Work to be completed: Which lines of the listing below contain the string "item"? Report every such line in full, treating uppercase and lowercase as different.

[Records contained in a dataset]
__________

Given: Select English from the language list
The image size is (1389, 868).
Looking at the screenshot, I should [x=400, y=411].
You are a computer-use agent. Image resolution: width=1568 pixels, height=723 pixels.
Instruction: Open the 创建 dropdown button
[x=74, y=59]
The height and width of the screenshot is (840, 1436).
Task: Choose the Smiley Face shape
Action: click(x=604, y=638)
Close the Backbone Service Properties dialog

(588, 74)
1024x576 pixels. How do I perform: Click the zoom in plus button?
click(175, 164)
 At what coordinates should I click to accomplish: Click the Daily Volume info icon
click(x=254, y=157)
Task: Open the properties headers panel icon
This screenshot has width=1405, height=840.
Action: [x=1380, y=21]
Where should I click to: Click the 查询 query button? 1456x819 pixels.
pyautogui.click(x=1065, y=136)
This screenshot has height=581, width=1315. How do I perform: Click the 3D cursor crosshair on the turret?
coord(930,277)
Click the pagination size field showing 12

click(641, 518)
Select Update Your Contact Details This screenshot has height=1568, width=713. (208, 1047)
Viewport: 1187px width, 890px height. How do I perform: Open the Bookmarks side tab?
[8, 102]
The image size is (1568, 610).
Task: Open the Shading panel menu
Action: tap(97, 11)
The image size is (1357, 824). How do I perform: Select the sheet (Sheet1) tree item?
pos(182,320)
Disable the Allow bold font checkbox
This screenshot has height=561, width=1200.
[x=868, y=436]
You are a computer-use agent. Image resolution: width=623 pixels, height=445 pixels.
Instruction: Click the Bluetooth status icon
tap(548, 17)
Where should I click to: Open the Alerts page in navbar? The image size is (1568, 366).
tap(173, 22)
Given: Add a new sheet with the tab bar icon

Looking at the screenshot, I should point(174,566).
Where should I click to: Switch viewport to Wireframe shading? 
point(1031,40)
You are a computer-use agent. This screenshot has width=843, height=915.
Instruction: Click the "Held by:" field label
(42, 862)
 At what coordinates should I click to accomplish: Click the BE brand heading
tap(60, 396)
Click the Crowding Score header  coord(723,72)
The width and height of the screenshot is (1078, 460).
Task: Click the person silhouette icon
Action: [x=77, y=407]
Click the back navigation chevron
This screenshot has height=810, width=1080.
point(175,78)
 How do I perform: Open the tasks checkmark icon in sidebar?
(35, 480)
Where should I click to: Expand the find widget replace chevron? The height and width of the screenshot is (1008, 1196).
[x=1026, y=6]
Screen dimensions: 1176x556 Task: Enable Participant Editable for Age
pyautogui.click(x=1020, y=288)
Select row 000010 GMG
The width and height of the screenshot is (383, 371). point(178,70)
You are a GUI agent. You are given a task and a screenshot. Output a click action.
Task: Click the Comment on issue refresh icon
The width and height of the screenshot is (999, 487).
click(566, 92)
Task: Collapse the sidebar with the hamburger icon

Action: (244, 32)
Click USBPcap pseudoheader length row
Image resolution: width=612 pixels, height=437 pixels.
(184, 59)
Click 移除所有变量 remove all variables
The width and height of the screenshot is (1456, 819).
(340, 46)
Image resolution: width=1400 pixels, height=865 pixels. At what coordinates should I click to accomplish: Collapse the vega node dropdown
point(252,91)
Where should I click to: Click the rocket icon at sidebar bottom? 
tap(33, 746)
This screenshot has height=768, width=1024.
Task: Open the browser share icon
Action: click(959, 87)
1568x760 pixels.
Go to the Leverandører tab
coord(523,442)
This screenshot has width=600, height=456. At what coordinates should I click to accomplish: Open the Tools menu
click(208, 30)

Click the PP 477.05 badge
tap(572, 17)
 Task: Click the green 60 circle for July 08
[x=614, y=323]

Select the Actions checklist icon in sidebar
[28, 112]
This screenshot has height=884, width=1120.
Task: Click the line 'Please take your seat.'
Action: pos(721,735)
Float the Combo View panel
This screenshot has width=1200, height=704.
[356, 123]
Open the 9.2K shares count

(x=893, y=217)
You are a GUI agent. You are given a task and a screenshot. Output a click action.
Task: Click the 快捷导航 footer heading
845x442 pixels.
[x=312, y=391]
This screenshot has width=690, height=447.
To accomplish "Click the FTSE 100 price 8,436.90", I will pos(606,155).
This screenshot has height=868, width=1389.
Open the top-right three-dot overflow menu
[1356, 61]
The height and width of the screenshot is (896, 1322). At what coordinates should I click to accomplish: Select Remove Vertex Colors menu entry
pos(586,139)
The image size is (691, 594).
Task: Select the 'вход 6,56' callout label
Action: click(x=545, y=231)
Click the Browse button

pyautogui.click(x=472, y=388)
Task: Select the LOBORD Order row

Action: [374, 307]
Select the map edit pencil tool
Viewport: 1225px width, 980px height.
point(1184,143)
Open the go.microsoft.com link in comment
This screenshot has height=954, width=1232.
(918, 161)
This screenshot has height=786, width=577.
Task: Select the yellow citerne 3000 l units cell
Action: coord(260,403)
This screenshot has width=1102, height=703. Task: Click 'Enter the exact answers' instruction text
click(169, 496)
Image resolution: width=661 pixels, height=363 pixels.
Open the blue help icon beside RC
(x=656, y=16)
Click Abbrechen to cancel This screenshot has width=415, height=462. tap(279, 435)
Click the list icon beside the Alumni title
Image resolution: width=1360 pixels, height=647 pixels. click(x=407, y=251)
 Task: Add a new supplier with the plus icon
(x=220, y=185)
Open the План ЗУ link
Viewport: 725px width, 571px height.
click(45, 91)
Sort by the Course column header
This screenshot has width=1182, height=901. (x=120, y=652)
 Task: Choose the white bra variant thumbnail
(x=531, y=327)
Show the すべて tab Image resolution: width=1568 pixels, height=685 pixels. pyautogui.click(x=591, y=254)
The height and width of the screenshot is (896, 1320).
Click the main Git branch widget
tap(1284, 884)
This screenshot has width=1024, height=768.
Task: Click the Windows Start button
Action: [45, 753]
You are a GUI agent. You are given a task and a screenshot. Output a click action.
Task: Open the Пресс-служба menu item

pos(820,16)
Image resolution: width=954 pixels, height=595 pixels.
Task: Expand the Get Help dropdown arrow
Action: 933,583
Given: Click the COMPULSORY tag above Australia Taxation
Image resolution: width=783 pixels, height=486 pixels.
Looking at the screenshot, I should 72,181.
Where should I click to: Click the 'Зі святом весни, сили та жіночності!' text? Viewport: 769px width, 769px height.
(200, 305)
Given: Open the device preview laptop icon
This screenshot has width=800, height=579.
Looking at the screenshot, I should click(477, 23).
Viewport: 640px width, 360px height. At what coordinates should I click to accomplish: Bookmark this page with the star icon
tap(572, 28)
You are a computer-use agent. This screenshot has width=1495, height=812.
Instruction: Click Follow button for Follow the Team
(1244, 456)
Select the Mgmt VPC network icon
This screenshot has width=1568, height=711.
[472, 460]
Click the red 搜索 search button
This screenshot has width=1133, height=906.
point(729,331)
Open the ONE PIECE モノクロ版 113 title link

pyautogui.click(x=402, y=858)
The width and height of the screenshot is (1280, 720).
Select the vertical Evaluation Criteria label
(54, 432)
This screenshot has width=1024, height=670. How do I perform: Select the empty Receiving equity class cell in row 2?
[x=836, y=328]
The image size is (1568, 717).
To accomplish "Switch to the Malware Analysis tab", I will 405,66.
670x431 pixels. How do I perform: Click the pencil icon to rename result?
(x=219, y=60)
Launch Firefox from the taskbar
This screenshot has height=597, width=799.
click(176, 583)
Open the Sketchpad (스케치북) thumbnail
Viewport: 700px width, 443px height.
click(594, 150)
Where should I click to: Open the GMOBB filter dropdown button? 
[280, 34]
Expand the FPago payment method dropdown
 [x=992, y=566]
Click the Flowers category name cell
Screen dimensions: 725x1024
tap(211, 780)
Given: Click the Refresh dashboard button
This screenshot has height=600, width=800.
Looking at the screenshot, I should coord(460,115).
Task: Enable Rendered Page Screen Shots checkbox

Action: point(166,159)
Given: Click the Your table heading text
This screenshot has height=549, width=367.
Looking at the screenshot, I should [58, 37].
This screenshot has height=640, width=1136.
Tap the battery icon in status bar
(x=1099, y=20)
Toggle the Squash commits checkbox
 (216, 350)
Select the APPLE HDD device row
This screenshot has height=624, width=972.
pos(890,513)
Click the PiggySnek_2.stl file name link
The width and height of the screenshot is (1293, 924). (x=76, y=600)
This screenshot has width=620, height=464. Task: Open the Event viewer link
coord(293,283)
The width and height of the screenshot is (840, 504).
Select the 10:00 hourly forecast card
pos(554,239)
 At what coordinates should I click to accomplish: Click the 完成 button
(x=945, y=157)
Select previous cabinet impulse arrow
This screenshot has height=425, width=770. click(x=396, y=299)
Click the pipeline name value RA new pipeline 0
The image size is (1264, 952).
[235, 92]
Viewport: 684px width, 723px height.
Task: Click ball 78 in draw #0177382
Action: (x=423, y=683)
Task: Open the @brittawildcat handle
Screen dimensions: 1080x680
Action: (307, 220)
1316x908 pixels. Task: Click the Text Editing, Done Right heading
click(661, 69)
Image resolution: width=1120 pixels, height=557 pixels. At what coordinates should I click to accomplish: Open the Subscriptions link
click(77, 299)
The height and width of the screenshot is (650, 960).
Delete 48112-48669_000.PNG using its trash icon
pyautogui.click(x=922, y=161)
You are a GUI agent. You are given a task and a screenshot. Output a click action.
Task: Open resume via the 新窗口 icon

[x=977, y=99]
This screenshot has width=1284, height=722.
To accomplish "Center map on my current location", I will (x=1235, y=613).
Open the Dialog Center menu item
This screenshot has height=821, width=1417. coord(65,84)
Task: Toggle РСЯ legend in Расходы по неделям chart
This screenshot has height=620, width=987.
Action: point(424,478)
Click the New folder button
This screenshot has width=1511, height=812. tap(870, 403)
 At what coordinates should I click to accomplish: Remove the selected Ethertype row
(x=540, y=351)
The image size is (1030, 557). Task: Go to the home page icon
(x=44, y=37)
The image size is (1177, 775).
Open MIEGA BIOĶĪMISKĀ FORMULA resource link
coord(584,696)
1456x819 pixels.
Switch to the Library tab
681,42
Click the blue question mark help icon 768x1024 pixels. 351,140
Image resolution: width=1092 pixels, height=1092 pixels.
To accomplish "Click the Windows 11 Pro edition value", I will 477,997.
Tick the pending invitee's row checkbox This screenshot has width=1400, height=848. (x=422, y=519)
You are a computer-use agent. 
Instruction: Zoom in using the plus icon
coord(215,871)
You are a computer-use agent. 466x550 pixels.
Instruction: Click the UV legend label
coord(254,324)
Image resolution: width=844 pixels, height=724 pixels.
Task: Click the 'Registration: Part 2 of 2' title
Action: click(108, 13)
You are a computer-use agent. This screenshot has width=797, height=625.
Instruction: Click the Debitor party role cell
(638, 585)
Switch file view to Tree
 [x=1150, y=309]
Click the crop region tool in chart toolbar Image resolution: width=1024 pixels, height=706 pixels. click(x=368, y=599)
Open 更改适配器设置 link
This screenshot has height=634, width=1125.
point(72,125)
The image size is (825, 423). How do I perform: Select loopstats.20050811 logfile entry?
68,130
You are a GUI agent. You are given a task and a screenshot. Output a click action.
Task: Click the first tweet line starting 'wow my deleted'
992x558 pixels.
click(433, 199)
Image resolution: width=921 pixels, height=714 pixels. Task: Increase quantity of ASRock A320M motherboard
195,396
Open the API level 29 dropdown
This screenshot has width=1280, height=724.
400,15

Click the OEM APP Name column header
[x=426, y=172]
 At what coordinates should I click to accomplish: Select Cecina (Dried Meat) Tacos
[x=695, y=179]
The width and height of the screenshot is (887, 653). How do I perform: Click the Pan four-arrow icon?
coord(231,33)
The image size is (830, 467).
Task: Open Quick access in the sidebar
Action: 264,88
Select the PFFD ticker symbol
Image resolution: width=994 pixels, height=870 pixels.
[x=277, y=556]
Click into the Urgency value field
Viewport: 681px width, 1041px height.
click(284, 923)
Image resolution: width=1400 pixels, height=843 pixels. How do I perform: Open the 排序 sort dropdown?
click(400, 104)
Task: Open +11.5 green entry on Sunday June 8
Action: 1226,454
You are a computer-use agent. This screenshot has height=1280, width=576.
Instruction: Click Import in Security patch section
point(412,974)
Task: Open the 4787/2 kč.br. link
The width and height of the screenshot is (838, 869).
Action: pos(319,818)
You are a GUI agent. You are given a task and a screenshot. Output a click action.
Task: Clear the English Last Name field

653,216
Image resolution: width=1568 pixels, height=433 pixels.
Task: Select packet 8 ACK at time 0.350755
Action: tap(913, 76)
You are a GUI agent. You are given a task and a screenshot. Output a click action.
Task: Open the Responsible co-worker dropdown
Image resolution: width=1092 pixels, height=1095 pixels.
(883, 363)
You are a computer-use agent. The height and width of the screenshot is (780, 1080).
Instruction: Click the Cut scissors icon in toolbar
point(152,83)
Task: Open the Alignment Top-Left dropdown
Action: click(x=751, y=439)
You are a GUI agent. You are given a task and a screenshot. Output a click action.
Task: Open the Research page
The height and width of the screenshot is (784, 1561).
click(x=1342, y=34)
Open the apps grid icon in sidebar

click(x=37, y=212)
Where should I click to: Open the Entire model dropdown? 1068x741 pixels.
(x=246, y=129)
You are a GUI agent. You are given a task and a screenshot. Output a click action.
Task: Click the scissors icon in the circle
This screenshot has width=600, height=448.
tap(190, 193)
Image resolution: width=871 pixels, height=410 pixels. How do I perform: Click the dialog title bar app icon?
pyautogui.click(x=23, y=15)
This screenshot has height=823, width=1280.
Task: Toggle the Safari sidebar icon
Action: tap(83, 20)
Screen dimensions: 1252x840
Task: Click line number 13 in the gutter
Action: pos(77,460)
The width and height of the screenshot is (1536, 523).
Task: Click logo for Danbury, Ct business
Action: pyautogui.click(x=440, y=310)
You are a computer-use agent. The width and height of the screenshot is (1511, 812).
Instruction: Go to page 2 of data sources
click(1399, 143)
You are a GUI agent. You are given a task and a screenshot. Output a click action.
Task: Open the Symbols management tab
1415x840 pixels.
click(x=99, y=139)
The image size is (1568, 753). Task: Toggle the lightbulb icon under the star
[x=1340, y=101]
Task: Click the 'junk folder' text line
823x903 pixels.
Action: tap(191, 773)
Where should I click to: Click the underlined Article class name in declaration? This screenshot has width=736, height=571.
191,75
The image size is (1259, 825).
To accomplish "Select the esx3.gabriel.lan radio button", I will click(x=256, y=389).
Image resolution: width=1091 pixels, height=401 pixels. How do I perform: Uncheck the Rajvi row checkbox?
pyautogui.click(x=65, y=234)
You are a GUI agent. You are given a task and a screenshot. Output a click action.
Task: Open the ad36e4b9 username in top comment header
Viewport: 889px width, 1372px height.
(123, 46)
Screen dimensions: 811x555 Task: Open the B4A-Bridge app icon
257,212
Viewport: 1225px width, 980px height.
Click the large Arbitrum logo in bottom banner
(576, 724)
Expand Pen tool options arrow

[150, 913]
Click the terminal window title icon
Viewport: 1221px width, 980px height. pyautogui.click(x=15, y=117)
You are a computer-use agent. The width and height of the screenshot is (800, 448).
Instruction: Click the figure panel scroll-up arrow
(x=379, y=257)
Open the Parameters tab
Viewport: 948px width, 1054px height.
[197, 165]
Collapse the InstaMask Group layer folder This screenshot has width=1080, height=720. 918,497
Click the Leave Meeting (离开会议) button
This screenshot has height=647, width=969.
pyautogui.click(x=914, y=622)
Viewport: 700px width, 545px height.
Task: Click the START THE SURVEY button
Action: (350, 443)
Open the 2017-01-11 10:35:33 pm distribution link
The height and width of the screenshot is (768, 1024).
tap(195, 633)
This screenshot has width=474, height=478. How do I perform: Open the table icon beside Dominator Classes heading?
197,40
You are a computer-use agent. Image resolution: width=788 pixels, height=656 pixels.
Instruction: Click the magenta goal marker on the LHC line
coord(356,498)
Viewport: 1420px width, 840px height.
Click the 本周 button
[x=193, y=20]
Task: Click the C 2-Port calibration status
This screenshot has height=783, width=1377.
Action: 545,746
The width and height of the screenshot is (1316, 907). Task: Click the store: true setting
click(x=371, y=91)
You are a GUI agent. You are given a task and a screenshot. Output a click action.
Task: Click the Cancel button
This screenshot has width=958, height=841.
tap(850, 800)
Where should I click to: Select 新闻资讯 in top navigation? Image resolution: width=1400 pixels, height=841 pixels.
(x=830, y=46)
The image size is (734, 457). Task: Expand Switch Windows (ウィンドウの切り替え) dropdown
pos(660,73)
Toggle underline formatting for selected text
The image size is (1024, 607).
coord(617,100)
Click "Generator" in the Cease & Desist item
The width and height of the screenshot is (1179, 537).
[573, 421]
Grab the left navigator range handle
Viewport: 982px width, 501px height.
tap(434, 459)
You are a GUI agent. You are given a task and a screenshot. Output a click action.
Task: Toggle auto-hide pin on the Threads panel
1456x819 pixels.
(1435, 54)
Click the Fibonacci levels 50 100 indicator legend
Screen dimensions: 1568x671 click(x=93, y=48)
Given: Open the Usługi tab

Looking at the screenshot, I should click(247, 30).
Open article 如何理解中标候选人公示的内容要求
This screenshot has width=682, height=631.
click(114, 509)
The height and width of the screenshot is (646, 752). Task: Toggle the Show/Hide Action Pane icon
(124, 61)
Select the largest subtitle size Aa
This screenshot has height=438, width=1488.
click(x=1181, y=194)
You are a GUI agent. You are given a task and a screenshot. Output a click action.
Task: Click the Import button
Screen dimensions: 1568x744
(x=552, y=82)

__________

Finished answer:
The image size is (1357, 824). How do I perform: Select the sheet (Sheet1) tree item?
Task: Open the Пресс-служба menu item
Open the Dialog Center menu item
Click "Generator" in the Cease & Desist item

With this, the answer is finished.